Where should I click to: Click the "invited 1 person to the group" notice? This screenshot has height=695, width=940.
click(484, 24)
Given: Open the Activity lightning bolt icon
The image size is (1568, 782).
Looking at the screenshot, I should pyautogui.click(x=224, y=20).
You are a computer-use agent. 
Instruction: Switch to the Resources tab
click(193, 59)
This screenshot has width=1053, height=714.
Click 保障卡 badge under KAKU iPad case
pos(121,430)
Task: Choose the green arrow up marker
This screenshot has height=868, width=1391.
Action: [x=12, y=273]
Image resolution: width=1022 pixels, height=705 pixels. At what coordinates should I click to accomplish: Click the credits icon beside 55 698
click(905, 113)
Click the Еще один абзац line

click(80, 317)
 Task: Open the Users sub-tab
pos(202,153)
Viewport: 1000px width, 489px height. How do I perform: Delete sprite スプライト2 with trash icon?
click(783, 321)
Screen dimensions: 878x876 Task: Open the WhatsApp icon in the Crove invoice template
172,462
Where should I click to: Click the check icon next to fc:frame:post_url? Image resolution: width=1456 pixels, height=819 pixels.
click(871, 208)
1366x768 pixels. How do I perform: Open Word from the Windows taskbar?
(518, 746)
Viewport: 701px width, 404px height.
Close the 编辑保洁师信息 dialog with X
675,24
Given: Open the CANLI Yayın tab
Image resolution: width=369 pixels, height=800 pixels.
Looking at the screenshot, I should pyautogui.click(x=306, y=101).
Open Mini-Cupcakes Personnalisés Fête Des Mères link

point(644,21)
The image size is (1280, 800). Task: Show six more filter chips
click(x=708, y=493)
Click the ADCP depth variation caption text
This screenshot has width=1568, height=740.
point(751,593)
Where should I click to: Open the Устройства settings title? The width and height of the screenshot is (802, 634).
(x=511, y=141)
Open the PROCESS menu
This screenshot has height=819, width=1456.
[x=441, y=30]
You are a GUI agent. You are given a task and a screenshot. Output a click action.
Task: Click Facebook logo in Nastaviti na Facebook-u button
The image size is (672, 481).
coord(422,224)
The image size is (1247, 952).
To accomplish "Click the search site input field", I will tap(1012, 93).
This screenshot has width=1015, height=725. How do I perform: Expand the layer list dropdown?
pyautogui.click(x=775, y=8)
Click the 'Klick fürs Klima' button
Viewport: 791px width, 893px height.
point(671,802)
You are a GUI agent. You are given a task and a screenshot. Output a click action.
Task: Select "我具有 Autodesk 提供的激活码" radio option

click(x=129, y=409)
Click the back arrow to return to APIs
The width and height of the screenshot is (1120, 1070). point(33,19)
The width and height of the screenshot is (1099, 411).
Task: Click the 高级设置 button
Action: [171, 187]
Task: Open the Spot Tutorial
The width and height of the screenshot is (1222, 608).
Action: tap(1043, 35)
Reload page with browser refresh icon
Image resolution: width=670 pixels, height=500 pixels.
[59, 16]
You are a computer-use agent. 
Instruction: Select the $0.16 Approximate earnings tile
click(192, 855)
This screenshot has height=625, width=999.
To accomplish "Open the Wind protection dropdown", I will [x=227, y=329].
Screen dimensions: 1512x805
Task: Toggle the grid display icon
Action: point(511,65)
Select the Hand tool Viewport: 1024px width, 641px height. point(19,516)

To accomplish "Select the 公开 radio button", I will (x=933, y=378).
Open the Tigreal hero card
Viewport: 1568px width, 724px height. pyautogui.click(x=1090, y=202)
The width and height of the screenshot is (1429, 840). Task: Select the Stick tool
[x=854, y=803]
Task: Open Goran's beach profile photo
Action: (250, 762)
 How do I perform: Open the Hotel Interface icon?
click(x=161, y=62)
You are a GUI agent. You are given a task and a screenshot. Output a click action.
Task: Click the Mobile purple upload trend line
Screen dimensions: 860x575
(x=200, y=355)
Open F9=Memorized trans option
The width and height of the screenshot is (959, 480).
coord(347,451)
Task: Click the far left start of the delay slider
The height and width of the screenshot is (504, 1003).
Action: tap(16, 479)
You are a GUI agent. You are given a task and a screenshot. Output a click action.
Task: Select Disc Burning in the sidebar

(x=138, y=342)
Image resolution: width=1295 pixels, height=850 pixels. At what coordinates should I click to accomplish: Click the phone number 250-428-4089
*****
* **Written request**
Copy out every record above word for word, with nothing added, dropped, or changed.

* **Result below**
Where should I click to: Click the "invited 1 person to the group" notice? This screenshot has height=695, width=940.
click(484, 24)
Given: Open the Activity lightning bolt icon
The image size is (1568, 782).
Looking at the screenshot, I should pyautogui.click(x=224, y=20).
You are a computer-use agent. 
Instruction: Switch to the Resources tab
click(193, 59)
This screenshot has width=1053, height=714.
Click 保障卡 badge under KAKU iPad case
pos(121,430)
Task: Choose the green arrow up marker
This screenshot has height=868, width=1391.
Action: [x=12, y=273]
Image resolution: width=1022 pixels, height=705 pixels. At what coordinates should I click to accomplish: Click the credits icon beside 55 698
click(905, 113)
Click the Еще один абзац line

click(80, 317)
 Task: Open the Users sub-tab
pos(202,153)
Viewport: 1000px width, 489px height. How do I perform: Delete sprite スプライト2 with trash icon?
click(783, 321)
Screen dimensions: 878x876 Task: Open the WhatsApp icon in the Crove invoice template
172,462
Where should I click to: Click the check icon next to fc:frame:post_url? Image resolution: width=1456 pixels, height=819 pixels.
click(871, 208)
1366x768 pixels. How do I perform: Open Word from the Windows taskbar?
(518, 746)
Viewport: 701px width, 404px height.
Close the 编辑保洁师信息 dialog with X
675,24
Given: Open the CANLI Yayın tab
Image resolution: width=369 pixels, height=800 pixels.
Looking at the screenshot, I should pyautogui.click(x=306, y=101).
Open Mini-Cupcakes Personnalisés Fête Des Mères link

point(644,21)
The image size is (1280, 800). Task: Show six more filter chips
click(x=708, y=493)
Click the ADCP depth variation caption text
This screenshot has width=1568, height=740.
point(751,593)
Where should I click to: Open the Устройства settings title? The width and height of the screenshot is (802, 634).
(x=511, y=141)
Open the PROCESS menu
This screenshot has height=819, width=1456.
[x=441, y=30]
You are a GUI agent. You are given a task and a screenshot. Output a click action.
Task: Click Facebook logo in Nastaviti na Facebook-u button
The image size is (672, 481).
coord(422,224)
The image size is (1247, 952).
To accomplish "Click the search site input field", I will tap(1012, 93).
This screenshot has width=1015, height=725. How do I perform: Expand the layer list dropdown?
pyautogui.click(x=775, y=8)
Click the 'Klick fürs Klima' button
Viewport: 791px width, 893px height.
point(671,802)
You are a GUI agent. You are given a task and a screenshot. Output a click action.
Task: Select "我具有 Autodesk 提供的激活码" radio option

click(x=129, y=409)
Click the back arrow to return to APIs
The width and height of the screenshot is (1120, 1070). point(33,19)
The width and height of the screenshot is (1099, 411).
Task: Click the 高级设置 button
Action: [171, 187]
Task: Open the Spot Tutorial
The width and height of the screenshot is (1222, 608).
Action: tap(1043, 35)
Reload page with browser refresh icon
Image resolution: width=670 pixels, height=500 pixels.
[59, 16]
You are a computer-use agent. 
Instruction: Select the $0.16 Approximate earnings tile
click(192, 855)
This screenshot has height=625, width=999.
To accomplish "Open the Wind protection dropdown", I will [x=227, y=329].
Screen dimensions: 1512x805
Task: Toggle the grid display icon
Action: point(511,65)
Select the Hand tool Viewport: 1024px width, 641px height. point(19,516)

To accomplish "Select the 公开 radio button", I will (x=933, y=378).
Open the Tigreal hero card
Viewport: 1568px width, 724px height. pyautogui.click(x=1090, y=202)
The width and height of the screenshot is (1429, 840). Task: Select the Stick tool
[x=854, y=803]
Task: Open Goran's beach profile photo
Action: (250, 762)
 How do I perform: Open the Hotel Interface icon?
click(x=161, y=62)
You are a GUI agent. You are given a task and a screenshot. Output a click action.
Task: Click the Mobile purple upload trend line
Screen dimensions: 860x575
(x=200, y=355)
Open F9=Memorized trans option
The width and height of the screenshot is (959, 480).
coord(347,451)
Task: Click the far left start of the delay slider
The height and width of the screenshot is (504, 1003).
Action: tap(16, 479)
You are a GUI agent. You are given a task and a screenshot. Output a click action.
Task: Select Disc Burning in the sidebar

(x=138, y=342)
Image resolution: width=1295 pixels, height=850 pixels. At what coordinates should I click to accomplish: Click the phone number 250-428-4089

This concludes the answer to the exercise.